Book review: Golden in Death by JD Robb

Thursday, February 6, 2020 Permalink

JD Robb’s ‘In Death’ futuristic cop series is one of my ‘go-to’ reads. The arrival of a new instalment leap-frogs anything else in my to-be-read pile or reading queue. Golden in Death actually arrived on its publication day so I was completely justified in delving into it straight away.

Embarrassingly I really didn’t twig (for some time) that the book’s title was a nod to the fact that this is the 50th in the series. D’oh!

Book review: Golden in Death by JD RobbGolden In Death
by J.D. Robb
Series: In Death #50
Published by Piatkus
on 04/02/2020
Source: Hachette Australia
Genres: Crime Fiction
ISBN: 9780349422077
Pages: 352

Pediatrician Kent Abner received the package on a beautiful April morning. Inside was a cheap trinket, a golden egg that could be opened into two halves. When he pried it apart, highly toxic airborne fumes entered his body and killed him.

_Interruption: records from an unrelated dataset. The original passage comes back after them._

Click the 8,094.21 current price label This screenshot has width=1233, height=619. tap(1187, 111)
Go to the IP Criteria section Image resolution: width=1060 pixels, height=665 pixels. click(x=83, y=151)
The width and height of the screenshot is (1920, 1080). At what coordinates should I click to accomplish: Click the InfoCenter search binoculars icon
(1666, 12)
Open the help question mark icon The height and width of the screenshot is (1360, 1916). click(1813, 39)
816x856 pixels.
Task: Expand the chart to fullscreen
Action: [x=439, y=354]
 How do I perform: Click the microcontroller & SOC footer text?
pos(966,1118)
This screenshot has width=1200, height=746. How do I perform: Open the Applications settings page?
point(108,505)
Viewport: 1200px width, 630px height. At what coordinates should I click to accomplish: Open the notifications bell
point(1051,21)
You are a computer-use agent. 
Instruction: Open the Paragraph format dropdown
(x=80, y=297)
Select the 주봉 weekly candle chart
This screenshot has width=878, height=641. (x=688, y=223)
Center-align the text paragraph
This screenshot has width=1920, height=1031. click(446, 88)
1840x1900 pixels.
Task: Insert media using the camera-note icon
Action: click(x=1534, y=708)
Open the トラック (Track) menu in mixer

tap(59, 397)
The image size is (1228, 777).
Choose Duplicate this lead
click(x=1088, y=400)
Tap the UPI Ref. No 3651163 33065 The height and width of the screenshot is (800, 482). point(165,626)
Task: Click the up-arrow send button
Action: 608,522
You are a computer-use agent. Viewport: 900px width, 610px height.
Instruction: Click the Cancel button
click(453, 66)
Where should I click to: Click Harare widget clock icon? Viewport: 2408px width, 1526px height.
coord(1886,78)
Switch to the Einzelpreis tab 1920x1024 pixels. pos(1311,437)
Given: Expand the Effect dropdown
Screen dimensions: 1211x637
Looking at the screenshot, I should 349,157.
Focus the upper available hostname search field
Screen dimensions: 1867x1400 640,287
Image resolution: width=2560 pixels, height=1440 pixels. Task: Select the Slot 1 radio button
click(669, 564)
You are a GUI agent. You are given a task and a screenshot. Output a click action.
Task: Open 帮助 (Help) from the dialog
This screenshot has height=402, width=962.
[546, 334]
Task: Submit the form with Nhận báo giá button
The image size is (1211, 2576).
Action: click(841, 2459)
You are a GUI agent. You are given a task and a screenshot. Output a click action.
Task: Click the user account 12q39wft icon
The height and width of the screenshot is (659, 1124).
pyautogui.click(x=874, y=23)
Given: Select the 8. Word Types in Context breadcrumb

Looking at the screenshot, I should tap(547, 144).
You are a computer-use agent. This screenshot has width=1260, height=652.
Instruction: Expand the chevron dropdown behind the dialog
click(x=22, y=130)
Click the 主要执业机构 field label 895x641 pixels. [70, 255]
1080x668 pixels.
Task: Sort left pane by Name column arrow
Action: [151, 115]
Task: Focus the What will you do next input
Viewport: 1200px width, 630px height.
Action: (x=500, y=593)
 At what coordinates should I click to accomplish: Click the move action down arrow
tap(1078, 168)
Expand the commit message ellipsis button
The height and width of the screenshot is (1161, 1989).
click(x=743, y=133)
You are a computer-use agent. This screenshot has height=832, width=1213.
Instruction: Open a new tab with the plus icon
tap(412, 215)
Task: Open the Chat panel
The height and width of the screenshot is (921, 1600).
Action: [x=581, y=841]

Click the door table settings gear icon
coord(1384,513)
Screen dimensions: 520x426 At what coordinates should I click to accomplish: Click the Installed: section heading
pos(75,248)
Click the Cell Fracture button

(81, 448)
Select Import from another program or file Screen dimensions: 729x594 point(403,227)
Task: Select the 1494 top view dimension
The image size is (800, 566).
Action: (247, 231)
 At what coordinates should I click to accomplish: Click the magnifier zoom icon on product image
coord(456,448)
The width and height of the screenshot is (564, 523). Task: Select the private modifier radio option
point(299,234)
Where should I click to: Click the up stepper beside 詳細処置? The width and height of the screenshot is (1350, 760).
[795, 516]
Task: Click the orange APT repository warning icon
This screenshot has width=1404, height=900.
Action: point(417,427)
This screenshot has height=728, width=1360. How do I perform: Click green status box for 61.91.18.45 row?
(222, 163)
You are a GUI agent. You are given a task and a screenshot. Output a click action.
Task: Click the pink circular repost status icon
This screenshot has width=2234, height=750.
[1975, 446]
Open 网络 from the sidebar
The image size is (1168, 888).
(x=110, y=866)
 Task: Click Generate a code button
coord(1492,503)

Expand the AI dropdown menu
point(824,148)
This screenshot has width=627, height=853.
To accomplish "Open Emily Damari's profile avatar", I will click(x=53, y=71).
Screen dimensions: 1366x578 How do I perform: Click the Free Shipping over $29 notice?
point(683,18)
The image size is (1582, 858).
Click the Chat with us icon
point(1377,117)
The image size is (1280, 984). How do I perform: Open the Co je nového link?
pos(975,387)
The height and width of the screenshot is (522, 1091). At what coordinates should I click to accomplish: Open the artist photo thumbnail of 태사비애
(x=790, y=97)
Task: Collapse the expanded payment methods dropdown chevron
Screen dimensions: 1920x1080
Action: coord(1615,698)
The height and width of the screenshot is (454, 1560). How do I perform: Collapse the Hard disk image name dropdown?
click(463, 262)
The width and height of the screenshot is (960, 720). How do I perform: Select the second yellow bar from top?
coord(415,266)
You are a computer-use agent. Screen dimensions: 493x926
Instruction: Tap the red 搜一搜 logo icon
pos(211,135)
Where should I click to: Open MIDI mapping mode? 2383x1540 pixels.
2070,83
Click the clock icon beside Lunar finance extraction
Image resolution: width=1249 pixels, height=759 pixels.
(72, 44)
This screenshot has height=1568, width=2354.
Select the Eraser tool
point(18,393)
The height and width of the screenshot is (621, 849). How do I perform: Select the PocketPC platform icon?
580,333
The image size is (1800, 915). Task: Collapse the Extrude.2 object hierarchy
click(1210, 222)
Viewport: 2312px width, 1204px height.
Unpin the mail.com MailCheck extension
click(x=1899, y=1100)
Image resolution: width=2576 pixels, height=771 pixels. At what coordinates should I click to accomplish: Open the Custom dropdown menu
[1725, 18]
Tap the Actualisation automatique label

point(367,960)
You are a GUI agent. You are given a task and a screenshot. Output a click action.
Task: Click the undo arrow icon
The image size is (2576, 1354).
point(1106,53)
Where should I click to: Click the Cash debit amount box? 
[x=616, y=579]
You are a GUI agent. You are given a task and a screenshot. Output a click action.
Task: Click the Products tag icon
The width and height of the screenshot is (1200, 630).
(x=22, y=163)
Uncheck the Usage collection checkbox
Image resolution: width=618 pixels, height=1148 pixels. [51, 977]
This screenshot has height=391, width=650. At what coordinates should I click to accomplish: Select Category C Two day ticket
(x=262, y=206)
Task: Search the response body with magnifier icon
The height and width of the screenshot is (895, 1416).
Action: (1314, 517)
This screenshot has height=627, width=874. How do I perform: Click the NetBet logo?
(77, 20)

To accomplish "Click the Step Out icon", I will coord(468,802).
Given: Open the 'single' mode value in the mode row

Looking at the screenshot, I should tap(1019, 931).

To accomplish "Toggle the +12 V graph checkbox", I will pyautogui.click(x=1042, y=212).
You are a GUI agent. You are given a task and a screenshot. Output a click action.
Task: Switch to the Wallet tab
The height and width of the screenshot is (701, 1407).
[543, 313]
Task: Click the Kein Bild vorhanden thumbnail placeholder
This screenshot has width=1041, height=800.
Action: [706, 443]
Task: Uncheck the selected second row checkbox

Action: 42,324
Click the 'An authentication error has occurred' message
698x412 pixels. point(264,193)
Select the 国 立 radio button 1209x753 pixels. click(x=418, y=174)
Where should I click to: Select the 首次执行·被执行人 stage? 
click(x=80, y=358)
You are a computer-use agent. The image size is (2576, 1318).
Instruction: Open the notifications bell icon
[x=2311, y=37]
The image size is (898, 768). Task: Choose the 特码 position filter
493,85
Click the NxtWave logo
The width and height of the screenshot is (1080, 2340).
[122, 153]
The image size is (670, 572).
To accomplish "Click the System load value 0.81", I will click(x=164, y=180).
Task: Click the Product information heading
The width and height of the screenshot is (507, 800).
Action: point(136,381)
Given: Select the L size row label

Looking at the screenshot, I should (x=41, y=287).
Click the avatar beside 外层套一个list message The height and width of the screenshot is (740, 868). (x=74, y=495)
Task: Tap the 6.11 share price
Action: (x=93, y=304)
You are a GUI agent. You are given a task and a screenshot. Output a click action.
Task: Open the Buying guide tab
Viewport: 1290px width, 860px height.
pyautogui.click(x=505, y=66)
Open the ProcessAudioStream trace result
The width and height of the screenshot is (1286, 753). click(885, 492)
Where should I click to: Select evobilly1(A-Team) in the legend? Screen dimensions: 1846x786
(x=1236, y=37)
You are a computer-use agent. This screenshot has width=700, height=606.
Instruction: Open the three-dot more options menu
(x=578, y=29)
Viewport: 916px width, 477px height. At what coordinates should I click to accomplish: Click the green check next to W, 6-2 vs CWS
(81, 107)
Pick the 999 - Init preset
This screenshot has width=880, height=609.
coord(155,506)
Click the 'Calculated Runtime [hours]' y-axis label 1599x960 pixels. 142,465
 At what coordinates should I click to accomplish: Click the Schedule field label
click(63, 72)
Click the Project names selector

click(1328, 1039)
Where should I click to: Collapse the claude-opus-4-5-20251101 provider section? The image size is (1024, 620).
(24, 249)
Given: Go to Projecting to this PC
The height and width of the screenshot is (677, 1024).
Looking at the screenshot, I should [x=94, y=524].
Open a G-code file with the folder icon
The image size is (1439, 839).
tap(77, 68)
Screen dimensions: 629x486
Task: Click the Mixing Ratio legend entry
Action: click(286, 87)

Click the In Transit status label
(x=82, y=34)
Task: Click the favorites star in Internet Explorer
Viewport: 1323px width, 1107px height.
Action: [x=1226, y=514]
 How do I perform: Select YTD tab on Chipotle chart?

After Eve Dallas calls the hazmat team and undergoes testing to reassure both her and her husband that she hasn't been exposed it's time to look into Dr Abner's past and relationships. Not every victim Eve encounters is an angel, but it seems that Abner came pretty close though he did ruffle some feathers over the years by taking stands for the weak and defenseless.

While the lab tries to identify the deadly toxin, Eve hunts for the sender. But when someone else dies in the same grisly manner, it becomes clear that she's dealing with either a madman or someone who has a hidden and elusive connection to both victims.

I’ve mentioned before, the interesting thing about this series by Robb (Nora Roberts) is that it tracks really slowly, with each new release picking up almost immediately after its predecessor. So, though we’re up to book number 50, it’s the year 2061 and yet, when Robb introduced the characters back in 1995, it was 2058. It’s like the characters are ageing in dog years. Either way when Roberts started the books they were set 63 years into the future, it’s now just 41 years.

Twenty five human years later, only three years have passed in Robb’s world. 

I’ve written before about Robb’s comfort with the characters and their stories so I won’t harp on about how well they’re all developed and grounded.

Rather, another thing Robb continues to offer throughout this series (that really stood out here) is a sense of the victims.

It occurred to me, as we met Kent Abner before he succumbs to poisonous gas, that I felt kinda sad about his demise. It felt unfair. And the grief of his husband and those who knew him was palpable.

We often meet some of the victims before they’re labelled thus. There’s not always the same level of connection, but Robb definitely engages readers in feeling remorse and injustice on behalf of those whose murders Eve investigates.

I know I sometimes eyeroll at the sex scenes in these books and there’s a part of me that worries that Robb makes Eve a bit of a fragile thing who falls asleep and needs to be carried to bed, prompted to eat etc (akin to Bella from Twilight) though at the same time tough as nails…. but I tagged this (wordy!) phrase as it captures her relationship with gazillionaire hubby Roarke well…

But it worked – really worked, she thought. And one of the reasons it works so well was knowing she’d come home – and there was a glittering word – with this fresh weight on her shoulders, and he’d be there.

He’d look at her the way her looked at her that always, still, probably forever, brought a skip to her heartbeat. He’d make her eat something, even if she didn’t want to, which was both annoying and precious.

And he’d listen. No bitching about her being late, no guilt trips. He’d listen, offer to help and, with all of him, bring her a peace of mind she’d never expected to have in her life. p 25

I rarely read others’ reviews of books and certainly not before I’ve written my own, but I saw someone comment on this series…. that it’s possible to pick up a book – any book – and read it in isolation. It doesn’t matter if it is the 13th or the 46th. They also commented that they immediately wanted to read those preceding it to catch up with everything that came before. (I know it’s certainly what I did on discovering them a couple of decades ago!)

Golden in Death by JD Robb was published in Australia by Hachette and is now available.

I received a copy of this book from the publisher for review purposes.